Gregory has rejected the traditional way of writing about historical events which either centres on men deemed to have made history or, if they focus on women, the women are written into largely in romantic roles. Gregory writes about women as the makers of a history which exists in parallel with the history of men; links women on equal terms with men’s traditionally superior role; or highlights the disadvantages affecting women who, despite these, operate capably with intelligence and fortitude. The women are also often portrayed as manipulative, cruel, antagonistic to other women and veritable ‘lionesses’ on behalf of the men in their family – son, brother, husband or father. They also neglect, or are actively antagonistic, to daughters, sisters, or mothers.

Speaking to Kate Kellaway in the Observer in 2013 Gregory says she always puts women centre stage in her work. “The more research I do, the more I think there is an untold history of women.” She says that whenever she is writing about a remarkable woman, people comment that the woman was “exceptional”. But she thinks there were lots of remarkable women “striving for their lives, trying to satisfy their own needs”.

Gregory is fascinated by the way patriarchy operates: “In the medieval world, patriarchy is naked. Nobody pretends to respect women. Women are criticised as sexually uncontrollable or stupid. In our society, you’ll sometimes get a remnant of this – you know, when a man wants to help park your car. It is an absolute insult.”

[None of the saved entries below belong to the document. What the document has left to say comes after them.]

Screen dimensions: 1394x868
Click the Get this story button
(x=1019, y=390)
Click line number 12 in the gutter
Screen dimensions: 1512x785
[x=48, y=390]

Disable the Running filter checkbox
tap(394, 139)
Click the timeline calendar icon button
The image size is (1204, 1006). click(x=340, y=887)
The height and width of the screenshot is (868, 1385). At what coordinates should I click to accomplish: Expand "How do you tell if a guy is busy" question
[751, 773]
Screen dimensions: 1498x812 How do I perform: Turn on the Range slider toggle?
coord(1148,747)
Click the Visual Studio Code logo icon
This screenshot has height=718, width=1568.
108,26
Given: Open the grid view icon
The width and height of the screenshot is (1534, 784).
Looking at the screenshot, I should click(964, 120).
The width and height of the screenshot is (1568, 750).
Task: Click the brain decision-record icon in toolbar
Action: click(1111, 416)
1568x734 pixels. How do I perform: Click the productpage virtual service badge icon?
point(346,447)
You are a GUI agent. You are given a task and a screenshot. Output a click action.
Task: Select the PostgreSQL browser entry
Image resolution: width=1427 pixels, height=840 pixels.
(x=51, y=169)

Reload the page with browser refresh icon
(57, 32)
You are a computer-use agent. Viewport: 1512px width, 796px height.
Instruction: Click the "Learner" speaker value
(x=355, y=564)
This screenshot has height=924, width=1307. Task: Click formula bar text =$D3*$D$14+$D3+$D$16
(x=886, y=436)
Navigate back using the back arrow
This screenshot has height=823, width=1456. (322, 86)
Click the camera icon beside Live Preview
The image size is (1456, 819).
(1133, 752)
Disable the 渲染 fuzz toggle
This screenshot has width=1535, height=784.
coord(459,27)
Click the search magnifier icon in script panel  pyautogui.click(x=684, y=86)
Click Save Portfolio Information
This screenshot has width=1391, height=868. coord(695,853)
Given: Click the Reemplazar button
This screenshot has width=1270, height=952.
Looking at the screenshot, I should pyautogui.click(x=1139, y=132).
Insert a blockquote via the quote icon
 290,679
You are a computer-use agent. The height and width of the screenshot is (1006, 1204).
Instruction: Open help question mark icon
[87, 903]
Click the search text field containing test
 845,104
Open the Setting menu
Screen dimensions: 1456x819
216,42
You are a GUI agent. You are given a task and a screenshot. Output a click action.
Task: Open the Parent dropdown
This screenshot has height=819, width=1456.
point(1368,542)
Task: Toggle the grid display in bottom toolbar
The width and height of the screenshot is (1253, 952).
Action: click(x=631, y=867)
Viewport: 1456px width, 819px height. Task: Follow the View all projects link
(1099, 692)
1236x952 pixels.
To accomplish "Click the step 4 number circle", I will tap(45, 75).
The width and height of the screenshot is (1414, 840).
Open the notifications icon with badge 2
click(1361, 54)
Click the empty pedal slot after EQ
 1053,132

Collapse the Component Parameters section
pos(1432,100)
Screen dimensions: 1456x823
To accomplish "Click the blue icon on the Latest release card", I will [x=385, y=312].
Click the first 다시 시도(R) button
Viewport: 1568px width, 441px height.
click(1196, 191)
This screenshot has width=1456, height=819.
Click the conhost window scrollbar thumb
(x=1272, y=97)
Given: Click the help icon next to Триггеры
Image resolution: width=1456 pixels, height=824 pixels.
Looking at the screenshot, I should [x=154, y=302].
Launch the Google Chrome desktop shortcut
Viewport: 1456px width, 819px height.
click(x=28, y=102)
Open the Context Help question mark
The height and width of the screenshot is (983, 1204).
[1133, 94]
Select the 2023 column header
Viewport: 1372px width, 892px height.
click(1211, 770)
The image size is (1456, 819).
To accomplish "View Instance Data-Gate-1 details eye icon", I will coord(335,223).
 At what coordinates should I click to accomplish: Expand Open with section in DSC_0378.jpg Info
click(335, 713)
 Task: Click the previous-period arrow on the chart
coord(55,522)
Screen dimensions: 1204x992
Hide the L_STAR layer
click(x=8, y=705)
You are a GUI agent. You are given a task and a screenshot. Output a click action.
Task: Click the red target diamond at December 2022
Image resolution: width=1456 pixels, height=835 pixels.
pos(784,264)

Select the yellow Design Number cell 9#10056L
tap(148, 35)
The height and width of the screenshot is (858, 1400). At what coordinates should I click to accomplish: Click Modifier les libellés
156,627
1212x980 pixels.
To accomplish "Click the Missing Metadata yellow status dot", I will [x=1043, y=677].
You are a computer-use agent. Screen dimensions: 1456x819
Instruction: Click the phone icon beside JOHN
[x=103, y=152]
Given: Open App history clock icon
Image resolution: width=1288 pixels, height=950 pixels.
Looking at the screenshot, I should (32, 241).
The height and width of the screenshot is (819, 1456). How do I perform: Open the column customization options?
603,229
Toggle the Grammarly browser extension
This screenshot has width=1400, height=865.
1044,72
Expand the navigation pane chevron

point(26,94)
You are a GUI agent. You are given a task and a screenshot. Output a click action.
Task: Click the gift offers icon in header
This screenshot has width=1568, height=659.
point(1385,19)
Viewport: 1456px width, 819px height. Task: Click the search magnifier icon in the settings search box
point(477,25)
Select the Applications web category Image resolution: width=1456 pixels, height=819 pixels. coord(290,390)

However, it has been said that the lack of ‘sisterhood’ amongst her female protagonists raises the question: how feminist are Gregory’s historical novels? Firstly, Gregory places women at the centre of her work. In non-romantic work, this is an important feature of feminist fiction. Secondly, women are acting in as wide a community as the men with whom they are associated. The only activity in which they are not physically present is in battle. Admittedly this is a major portion of the lives of men: it was the work of kings, would-be kings and their supporters. However, while uninvolved directly in the wars to win land and crown women are also depicted in physical and life-threatening battle. One of the most dangerous is their fight to bear a son. Gender controlled the means by which women and men fought for the crown or land. Gregory makes it abundantly clear that women’s dangerous role was to provide a male heir for either purpose. Women and men united in seeking advancement for their family. As individuals, women were pitted against each other, often as pawns of the male members of their family.

In an interview with the Radio Times in 2015, Gregory said that she, “didn’t set out to be a woman’s historian or a feminist historian. It’s how it turned out, really. I was those things, but I didn’t think my work would reflect that as closely as it has.” Gregory, who has a PhD in 18th century history said, “The books which really mean a lot to me and that have sold hugely worldwide do tend to be those ones where I’m looking at women who have been previously either totally ignored or really neglected – or else it’s a new view of a woman we know well.”

Gregory is writing historical fiction that is soundly researched and realistically charts the tempo of the times. However, by placing women at the centre of her work she provides a feminist account of that history. Most importantly, Gregory graphically illustrates the discrimination against women that is the foundation to the history she writes.

She has written novels set in several different historical periods, though primarily the Tudor period and the 16th century. Reading a number of novels set in the 17th century led her to write the best-selling Lacey trilogy – Wideacre, which is a story about the love of land and incest, The Favoured Child and Meridon. This was followed by The Wise Woman. A Respectable Trade, a novel of the slave trade in England, set in 18th-century Bristol, was adapted by Gregory for a four-part drama series for BBC television. Gregory’s script was nominated for a BAFTA, won an award from the Committee for Racial Equality, and the film was shown worldwide.

 

Sources:

Women’s History Network, Wikipedia, Kate Kellaway, The Observer online, July 2013, Ellie Walker-Arnott, Radio Times, August 2015.